Out of the records below, copy all lines in which the word "will" occurs.

#### Available data

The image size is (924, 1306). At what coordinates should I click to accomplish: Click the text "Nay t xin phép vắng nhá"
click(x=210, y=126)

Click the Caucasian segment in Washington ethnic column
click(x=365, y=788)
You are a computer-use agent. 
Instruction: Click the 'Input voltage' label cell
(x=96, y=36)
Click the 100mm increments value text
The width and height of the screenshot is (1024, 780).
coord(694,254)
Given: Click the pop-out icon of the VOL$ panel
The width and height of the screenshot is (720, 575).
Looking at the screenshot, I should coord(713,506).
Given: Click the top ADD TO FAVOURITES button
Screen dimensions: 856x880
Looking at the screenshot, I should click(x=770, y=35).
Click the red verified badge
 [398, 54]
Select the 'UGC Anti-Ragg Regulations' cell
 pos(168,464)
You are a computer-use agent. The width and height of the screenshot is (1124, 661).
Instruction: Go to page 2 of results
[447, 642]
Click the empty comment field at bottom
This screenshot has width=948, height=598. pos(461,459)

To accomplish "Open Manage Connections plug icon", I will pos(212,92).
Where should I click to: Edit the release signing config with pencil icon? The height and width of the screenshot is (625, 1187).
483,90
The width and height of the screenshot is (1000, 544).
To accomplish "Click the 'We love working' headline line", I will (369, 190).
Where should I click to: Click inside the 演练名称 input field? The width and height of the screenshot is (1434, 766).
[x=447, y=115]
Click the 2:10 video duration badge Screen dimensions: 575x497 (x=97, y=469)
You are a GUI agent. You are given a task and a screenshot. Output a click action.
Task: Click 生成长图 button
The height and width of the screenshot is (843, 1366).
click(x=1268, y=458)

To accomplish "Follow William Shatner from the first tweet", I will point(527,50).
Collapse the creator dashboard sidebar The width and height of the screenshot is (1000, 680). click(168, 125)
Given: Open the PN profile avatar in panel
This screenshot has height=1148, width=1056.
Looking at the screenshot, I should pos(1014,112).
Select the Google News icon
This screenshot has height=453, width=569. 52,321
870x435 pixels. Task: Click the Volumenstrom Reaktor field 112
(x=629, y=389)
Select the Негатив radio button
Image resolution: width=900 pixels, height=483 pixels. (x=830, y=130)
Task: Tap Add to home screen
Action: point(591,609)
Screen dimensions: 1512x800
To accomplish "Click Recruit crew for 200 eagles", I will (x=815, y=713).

########

## Answer area
To accomplish "Open Manage Connections plug icon", I will pos(212,92).
To accomplish "Click the 'We love working' headline line", I will (369, 190).
To accomplish "Follow William Shatner from the first tweet", I will point(527,50).
To accomplish "Click Recruit crew for 200 eagles", I will (x=815, y=713).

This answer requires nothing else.